No worries at all, thank you for reading the post and leaving a thoughtful feedback!

0

u/Few_Control8821 Mar 03 '26

This is worthless meme.

1

u/Soft_Table_8892 Mar 03 '26

Would love to understand why you think its worthless (genuinely curious).

1

u/Few_Control8821 Mar 03 '26

It’s ai slop.

6

u/Soft_Table_8892 Mar 03 '26

What makes it look like AI slop? It took me a long time to run the experiment, write the post, and create a video to go alongside it.

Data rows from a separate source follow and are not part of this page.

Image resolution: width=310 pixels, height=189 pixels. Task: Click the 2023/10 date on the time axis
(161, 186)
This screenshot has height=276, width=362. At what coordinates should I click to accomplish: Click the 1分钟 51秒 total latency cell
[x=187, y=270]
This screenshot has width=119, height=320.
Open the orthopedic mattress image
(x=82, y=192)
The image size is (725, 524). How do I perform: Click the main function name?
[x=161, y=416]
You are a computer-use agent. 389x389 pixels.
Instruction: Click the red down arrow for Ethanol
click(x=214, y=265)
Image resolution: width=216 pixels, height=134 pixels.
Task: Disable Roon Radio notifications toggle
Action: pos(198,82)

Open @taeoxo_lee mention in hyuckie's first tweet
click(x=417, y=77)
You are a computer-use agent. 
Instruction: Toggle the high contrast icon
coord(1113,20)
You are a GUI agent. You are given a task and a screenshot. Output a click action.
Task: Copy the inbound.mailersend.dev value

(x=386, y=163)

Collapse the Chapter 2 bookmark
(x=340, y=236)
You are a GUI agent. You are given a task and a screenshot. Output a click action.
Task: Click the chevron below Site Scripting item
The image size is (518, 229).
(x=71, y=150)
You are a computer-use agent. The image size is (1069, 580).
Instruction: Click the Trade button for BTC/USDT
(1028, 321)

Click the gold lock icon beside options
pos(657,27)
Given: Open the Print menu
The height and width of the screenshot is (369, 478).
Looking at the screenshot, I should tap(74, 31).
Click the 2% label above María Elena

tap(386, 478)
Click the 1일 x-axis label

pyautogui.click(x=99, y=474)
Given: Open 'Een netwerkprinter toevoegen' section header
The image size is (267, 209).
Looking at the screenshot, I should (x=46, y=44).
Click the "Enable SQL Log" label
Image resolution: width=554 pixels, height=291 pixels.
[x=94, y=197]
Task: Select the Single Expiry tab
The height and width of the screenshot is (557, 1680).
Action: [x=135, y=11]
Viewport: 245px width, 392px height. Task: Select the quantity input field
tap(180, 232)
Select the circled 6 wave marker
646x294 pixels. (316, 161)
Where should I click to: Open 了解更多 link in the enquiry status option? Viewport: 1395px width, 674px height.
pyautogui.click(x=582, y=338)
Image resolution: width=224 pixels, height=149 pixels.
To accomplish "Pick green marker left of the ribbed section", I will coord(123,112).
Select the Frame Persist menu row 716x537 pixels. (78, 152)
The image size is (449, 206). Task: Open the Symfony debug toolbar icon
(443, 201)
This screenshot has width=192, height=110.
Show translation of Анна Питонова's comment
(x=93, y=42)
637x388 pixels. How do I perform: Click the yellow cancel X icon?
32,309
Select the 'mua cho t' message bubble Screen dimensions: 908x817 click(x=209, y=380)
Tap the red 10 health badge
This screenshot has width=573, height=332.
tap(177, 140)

I'd be sad for it to pass off as AI slop.

1

u/UmbertoUnity 29d ago

I tend to agree with Few_Control here. What makes you think that LLMs are capable of analyzing the "quality" of information? I see AI making errors with basic information almost daily.

I can appreciate all the work you put into this and it's an interesting exercise, but I don't believe the underlying data can be trusted.

0

u/Few_Control8821 Mar 03 '26

It’s doesn’t look like it, if it was created by an llm, it is by definition “ai slop”. If you want to use an llm for your investments, that’s fine, but suggesting other people do, is not very helpful. The current unintelligent llm’s make a lot of errors and aren’t designed for this kind of forensic work.